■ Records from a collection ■
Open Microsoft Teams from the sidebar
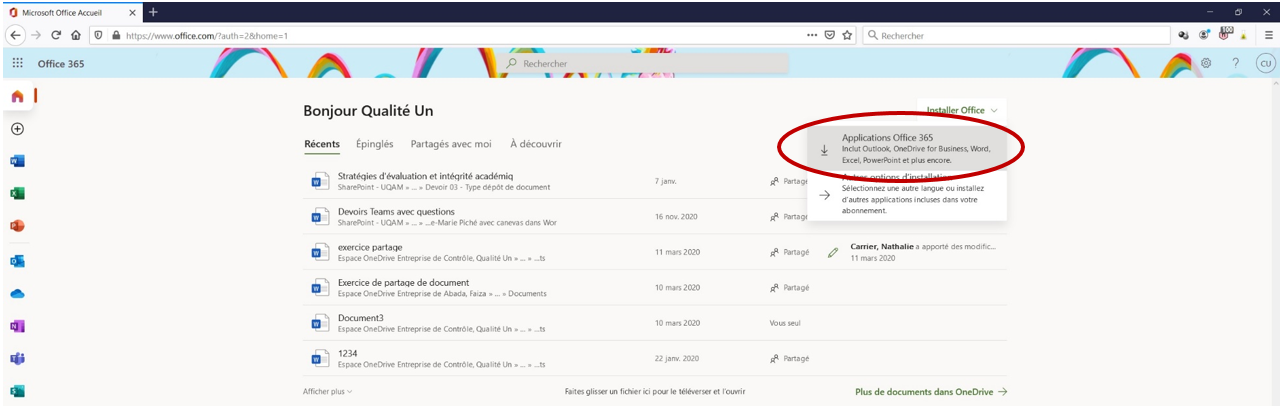1280x412 pixels. (17, 359)
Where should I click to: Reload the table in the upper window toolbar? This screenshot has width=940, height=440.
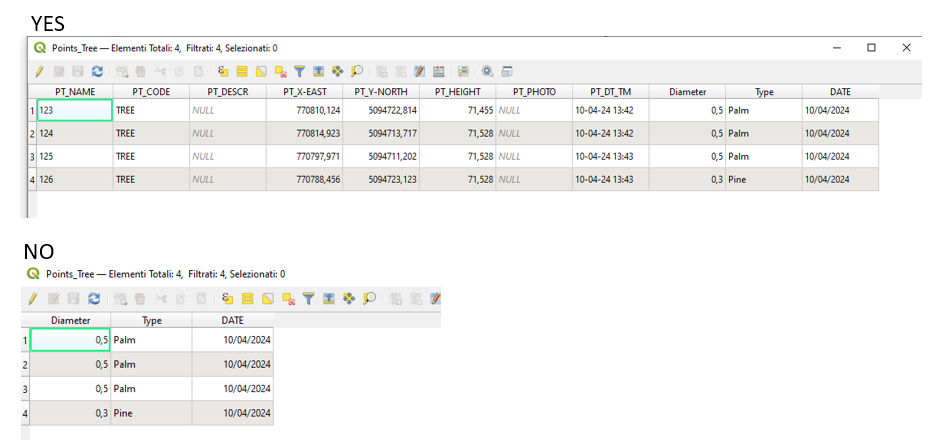tap(97, 71)
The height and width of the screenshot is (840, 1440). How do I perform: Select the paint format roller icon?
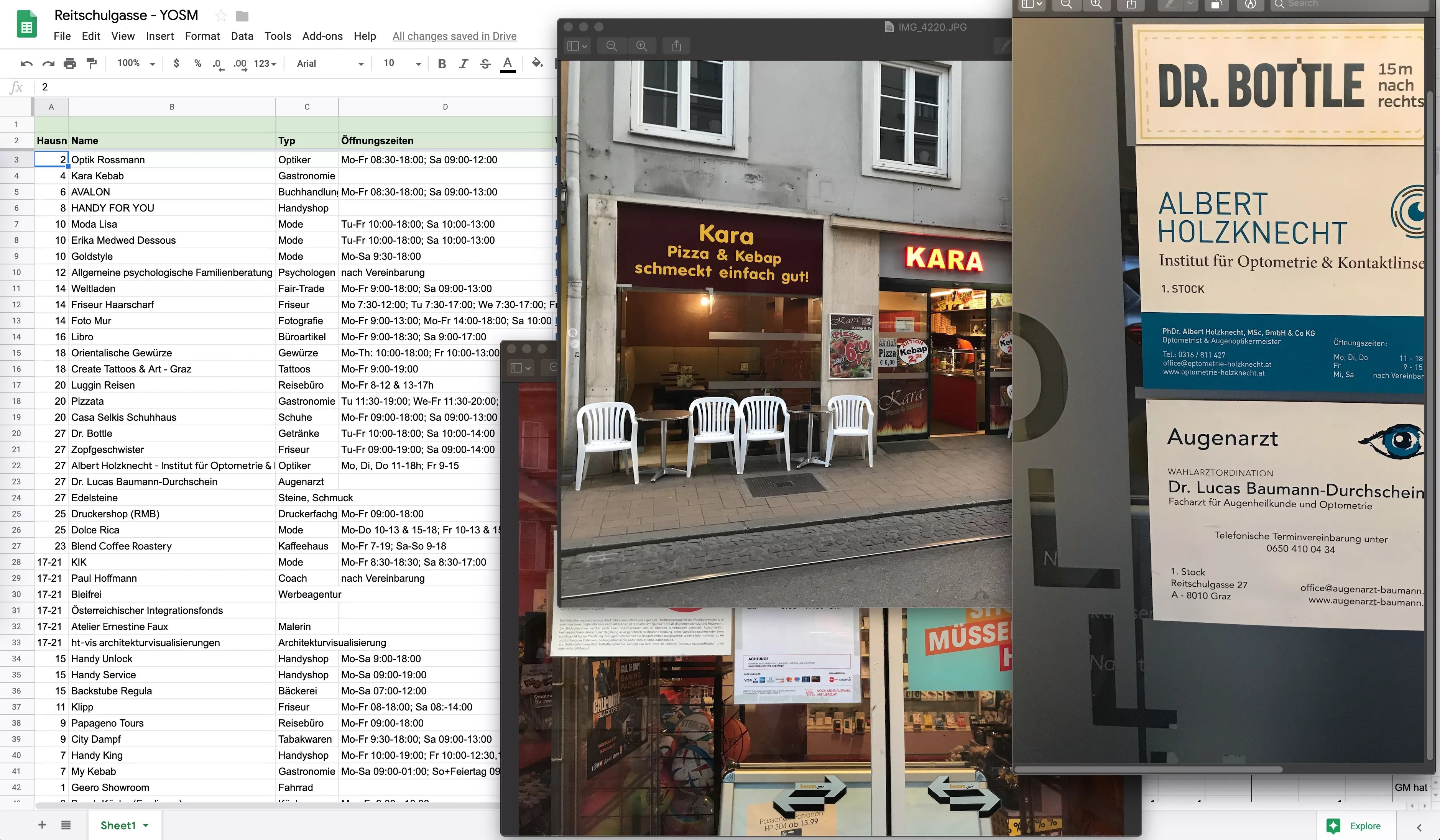tap(91, 63)
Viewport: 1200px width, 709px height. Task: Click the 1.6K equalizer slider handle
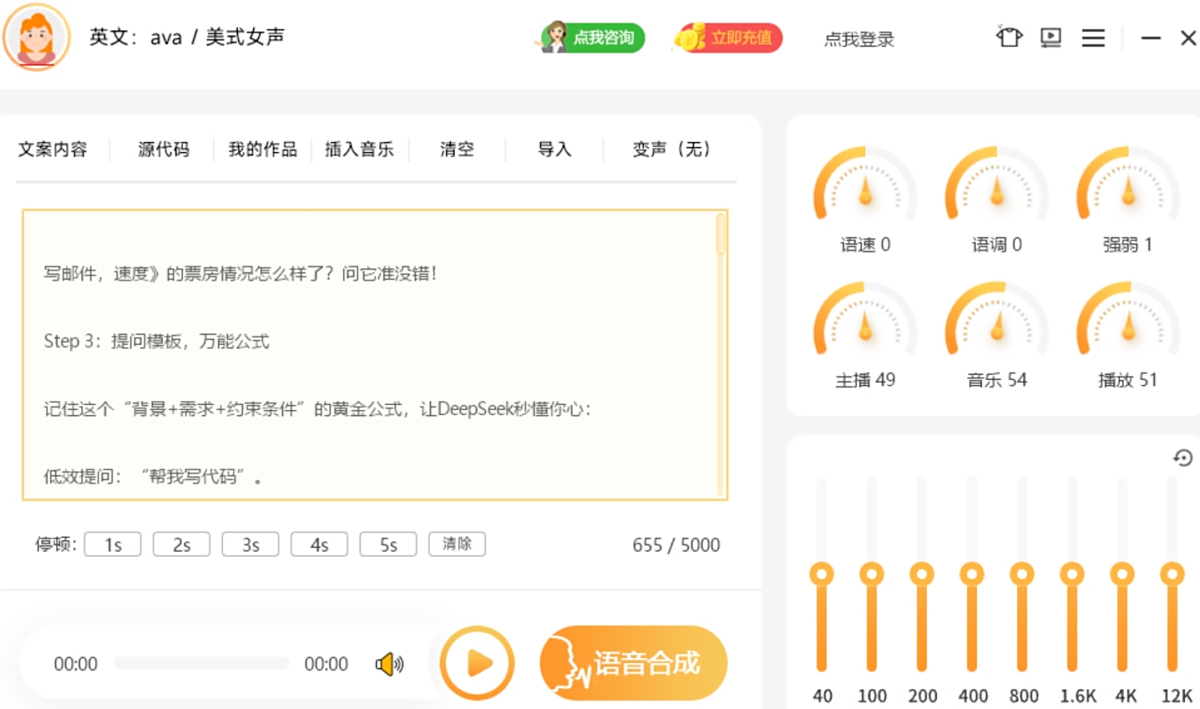click(1072, 574)
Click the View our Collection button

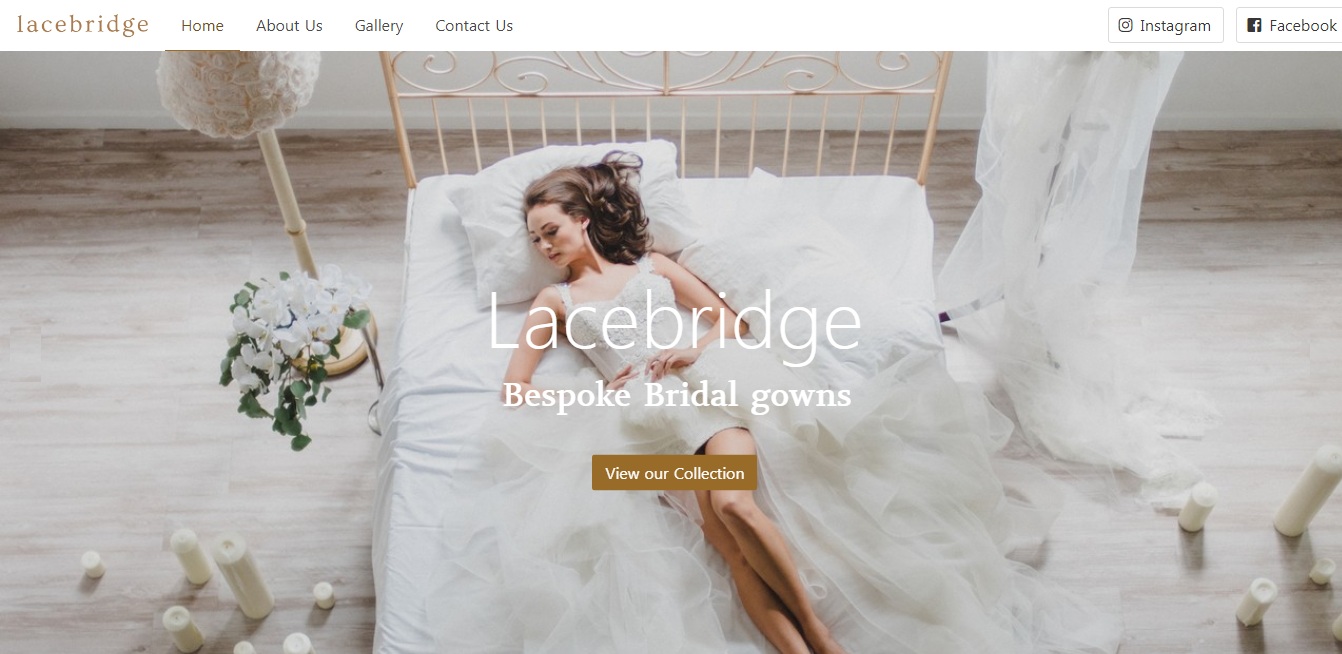coord(674,473)
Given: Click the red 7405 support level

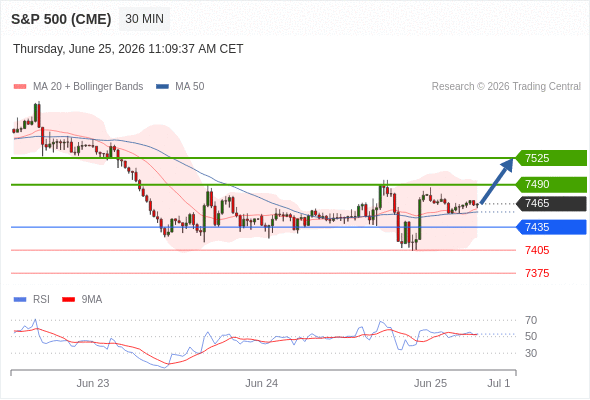Looking at the screenshot, I should 537,250.
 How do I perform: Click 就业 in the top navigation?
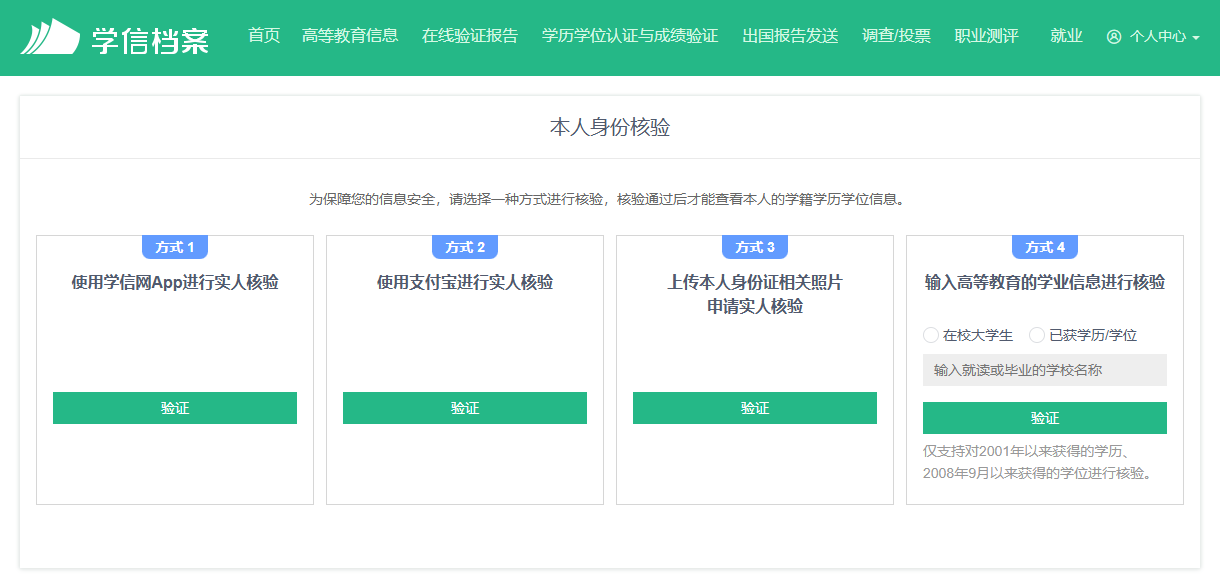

■ REQUIRED WORK ■
Write out every entry again word for word, without any of the pictures.

■ SOLUTION ■
Open Microsoft Teams from the sidebar
1280x412 pixels. (17, 359)
Where should I click to: Reload the table in the upper window toolbar? This screenshot has width=940, height=440.
tap(97, 71)
The height and width of the screenshot is (840, 1440). How do I perform: Select the paint format roller icon?
tap(91, 63)
Viewport: 1200px width, 709px height. Task: Click the 1.6K equalizer slider handle
click(1072, 574)
Click the View our Collection button

coord(674,473)
Given: Click the red 7405 support level

Looking at the screenshot, I should 537,250.
 How do I perform: Click 就业 in the top navigation?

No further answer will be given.